Başka bir seçenek kalmadı
The Economist, mevcut koşullarda çekilme kaçınılmazdı, diyor:
“Bu kısmen, cuntanın boyun eğmeyeceğinin ve bölge ülkelerinin -aksi yöndeki tehditlere rağmen- cuntayı iktidardan indirmeye çalışmayacağının pragmatik bir şekilde anlaşıldığı anlamına geliyor. Karar aynı zamanda, Fransa'nın kıta üzerindeki nüfuzunun büyük darbe aldığının Paris tarafından gönülsüz ve acı bir şekilde de olsa idrak edildiğinin bir emaresi. Rusların etkili dezenformasyon kampanyası sayesinde Fransa artık genç Nijeryalıların gözünde çözüm değil, aksine bir sorun. ... Fransız askerler ve diplomatlar cuntanın taleplerini dikkate almayıp ülkede kalmaya devam etselerdi, nahoş ihtilaflar yaşanabilirdi.”
Batı geri çekiliyor
Le Monde başyazısında bir eğilimin doğrulandığını yazıyor:
“Amerika'nın Afganistan'dan çekilmesinden iki yıl sonra bir başka Batılı güç, faaliyet yürüttüğü bir ülkeden askerlerini geri çekmek zorunda kaldı. Fransa, daha önce Mali'den sürülen askerleri için bir sığınak olduğunu düşündüğü Nijer'deki angajmanına son veriyor ve çekiliyor. Küçük bir teselli: 2021'de Kabil'deki felaketle sonuçlanan tahliyenin aksine Paris, çekilmeyi düzenli bir şekilde gerçekleştirebilmeyi umuyor. İster düzenli ister kaotik gerçekleşsin ve çapı ne olursa olsun, böyle geri çekilmelerin verdiği mesaj hiç değişmiyor: Batı'nın gücü zayıflıyor.”

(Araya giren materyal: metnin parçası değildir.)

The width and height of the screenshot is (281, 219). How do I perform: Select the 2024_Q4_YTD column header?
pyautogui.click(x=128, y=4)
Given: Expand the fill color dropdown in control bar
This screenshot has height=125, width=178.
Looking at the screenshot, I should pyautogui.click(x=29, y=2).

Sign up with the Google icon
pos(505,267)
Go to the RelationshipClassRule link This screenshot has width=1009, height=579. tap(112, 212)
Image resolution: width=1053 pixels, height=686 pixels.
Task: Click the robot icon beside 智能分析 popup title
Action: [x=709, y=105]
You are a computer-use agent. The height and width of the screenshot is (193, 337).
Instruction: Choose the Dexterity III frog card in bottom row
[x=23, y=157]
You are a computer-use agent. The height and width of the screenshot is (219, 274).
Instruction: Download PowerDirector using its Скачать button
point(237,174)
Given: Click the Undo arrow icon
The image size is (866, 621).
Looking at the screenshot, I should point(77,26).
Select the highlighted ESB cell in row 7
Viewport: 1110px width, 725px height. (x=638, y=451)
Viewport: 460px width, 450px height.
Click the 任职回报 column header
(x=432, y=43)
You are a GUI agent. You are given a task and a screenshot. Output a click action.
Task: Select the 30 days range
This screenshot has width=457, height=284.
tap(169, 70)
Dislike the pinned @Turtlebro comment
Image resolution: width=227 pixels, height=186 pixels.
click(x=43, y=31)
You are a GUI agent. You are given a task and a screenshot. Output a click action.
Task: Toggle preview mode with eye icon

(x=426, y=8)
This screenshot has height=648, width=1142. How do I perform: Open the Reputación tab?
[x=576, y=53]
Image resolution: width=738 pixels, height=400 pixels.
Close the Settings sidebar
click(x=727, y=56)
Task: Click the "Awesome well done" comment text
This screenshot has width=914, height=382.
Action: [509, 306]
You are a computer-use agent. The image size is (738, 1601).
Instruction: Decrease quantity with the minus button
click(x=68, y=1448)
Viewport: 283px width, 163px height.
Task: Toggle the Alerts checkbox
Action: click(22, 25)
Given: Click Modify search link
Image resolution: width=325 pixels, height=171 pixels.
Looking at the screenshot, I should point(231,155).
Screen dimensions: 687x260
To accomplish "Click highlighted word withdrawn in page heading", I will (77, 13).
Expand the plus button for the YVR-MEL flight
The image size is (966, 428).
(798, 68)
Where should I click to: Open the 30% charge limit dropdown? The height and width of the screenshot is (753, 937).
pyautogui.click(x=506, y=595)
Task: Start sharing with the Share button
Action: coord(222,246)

Demokrasinin cazibesi azaldı
Fransa'nın rahatsız edici sorularla yüzleşmesi gerek, diyor Avvenire:
“El-Kaide ve İslam Devleti'ne bağlı cihatçılarla savaşması gereken Fransa, halk destekli askeri darbelerle Sahel bölgesinden kapı dışarı edildi. Wagner paralı askerlerinin Fransızların yerini alması ve Batı'ya uzanan göç yollarının Kremlin'in eline geçmesinin sorumlusu yalnızca Rus trolleri değil. ... Ayrıca, Nijer'deki uranyum gibi maden kaynakları üzerindeki neokolonyal sömürünün halka hiçbir faydası dokunmadı. ... Fransızca konuşulan ülkelerde demokrasi kavramının popülaritesinin azalmasının bir nedeni de kısmen bu.”